Sebastian had a similar interpretation of another Couture favorite of his, Romans during the Decadence (1847). Couture intended that piece as a moral condemnation of drunken debauchery, yet to Sebastian, the piled naked ladies and men in laurels and togas lying amidst columns and marble statues were altogether a beautiful celebration of bodies and worldly pleasure. But Sebastian often ignores the obvious thematic elements of art. He is the kind of young man who reads Frankenstein as a defense of ambition and views La Dolce Vita as a glorification of the hedonistic life. His favorite literary figures are Amory Blaine, Julien Sorel, Don Quixote, and Don Draper. Most tragically of all, he believes The Picture of Dorian Gray to be a celebration of the Epicurean spirit of Henry Wotton instead of a critique of decadence and aestheticism. And so, what can one expect when a young man like that gazes up at a painting such as this?
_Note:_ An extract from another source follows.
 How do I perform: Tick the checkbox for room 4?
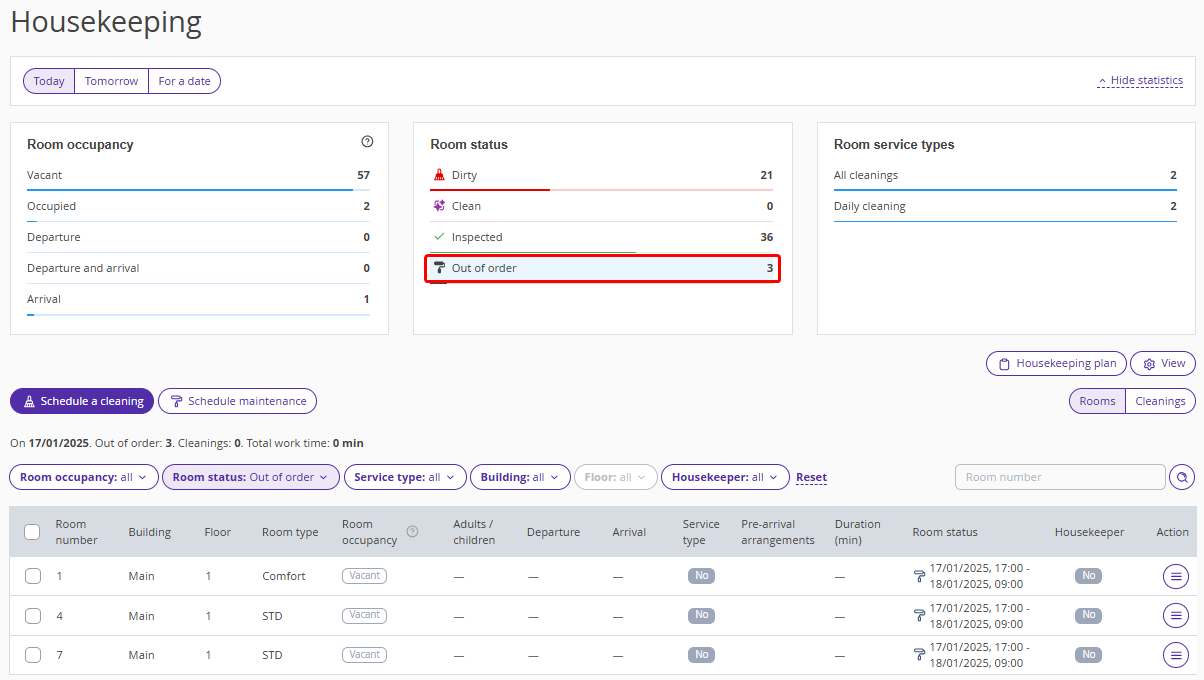33,616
Staring at it thus, Sebastian only reaffirms his decision to study Art History. To him, nothing is more beautiful than that which is real and yet still immortal, like these figures in this painting. He imagines the actual model for the troubadour, a young man once, but aging quickly even just a few years after posing, lines appearing on the forehead and around the mouth, the rosy cheeks and lips fading to yellow, the beautiful locks of hair thinning and falling out, the fine, erect, Apollonian figure flattening and developing a gut, the knees starting to ache from any prolonged period of standing before eventually giving out entirely. Now, of course, the model is long dead, his bones turning to ash somewhere in a Parisian catacomb. But the figure in the painting will always be young. And so, in that troubadour’s upturned face, Sebastian imagines his own eyes reflected back. As far as he’s concerned, a piece of art is just a mirror, and Sebastian can’t help but long to be young forever too, to have his reflection in the window proceed unchanged, Dorian-like, through the ages.
In truth, though, Sebastian’s love of art is more complex than simple youthful yearning—because when he was twelve, his mother died, and nineteenth-century paintings like this one provided him a refuge from the pain of her loss. Sebastian may insist that his tastes are due entirely to his devotion to the ideal of beauty and not at all to anything as bourgeois as childhood trauma. But that is simply another of his classic misinterpretations. And so, even Sebastian sometimes pauses when staring at this painting, detecting hints of mortality in the immortal canvas and wondering— is this young troubadour not deceived? Is this bard of love and beauty not just caught up in the lie of his own song?